Open drpatelh opened this issue 2 years ago • 0 comments

The current behaviour requires that cloud creadentials i.e. --access-key and --secret-key need to be provided manually at the moment as highlighted in the help below:

$ tw credentials create aws --help

Usage: tw credentials create aws [OPTIONS]

Create new AWS workspace credentials

Options:
* -n, --name=<name>                       Credentials name
  -a, --access-key=<accessKey>            The AWS access key required to access the desired service
  -s, --secret-key=<secretKey>            The AWS secret key required to access the desired service
  -r, --assume-role-arn=<assumeRoleArn>   The IAM role to access the AWS resources. It should be a fully qualified AWS role ARN.
  -h, --help                              Show this help message and exit.
  -V, --version                           Print version information and exit.

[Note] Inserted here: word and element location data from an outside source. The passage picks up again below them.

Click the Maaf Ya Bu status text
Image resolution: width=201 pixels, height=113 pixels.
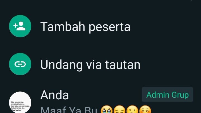[69, 110]
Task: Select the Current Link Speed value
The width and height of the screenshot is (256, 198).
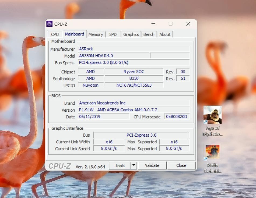Action: (109, 148)
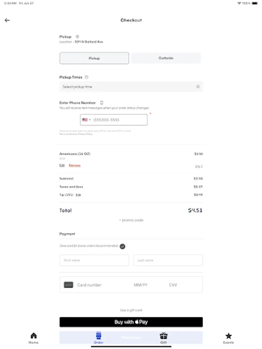Image resolution: width=262 pixels, height=349 pixels.
Task: Expand the country code selector in phone input
Action: (x=89, y=120)
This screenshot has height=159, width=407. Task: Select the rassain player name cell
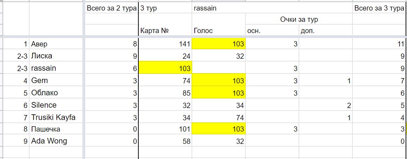pyautogui.click(x=57, y=68)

Would it be possible to check if these credentials already exist in the standard location ~/.aws/credentials and use a named profile defined in that file instead of manually specifying them?

So what I am thinking is that you can skip the tw credentials create aws step if you have a ~/.aws/credentials and use that instead for tw credentials list.

Some pseudo-docs for this would read as:

If you have already defined credentials in `~/.aws/credentials` then these will be loaded automatically.
You can check if these have been found as expected by running `tw credentials list`.
Alternatively, you can manually create the credentials using `tw credentials create aws` as outlined below:

This is what ~/.aws/credentials looks like and so credentials with --name=boss and --name=jesus will be available to downstream tw commands.

$ cat ~/.aws/credentials

[boss]
aws_access_key_id = XXXXXXXXXXXXXXXXXXXX
aws_secret_access_key = XXXXXXXXXXXXXXXXXXXXXXXXXXXXXXXXXXXXXXXX

[jesus]
aws_access_key_id = XXXXXXXXXXXXXXXXXXXX
aws_secret_access_key = XXXXXXXXXXXXXXXXXXXXXXXXXXXXXXXXXXXXXXXX

As a result of this, and in general it may also make sense to change tw credentials create aws -> tw credentials add aws as suggested by @pditommaso because we won't always need to create credentials. Will create a separate issue for this.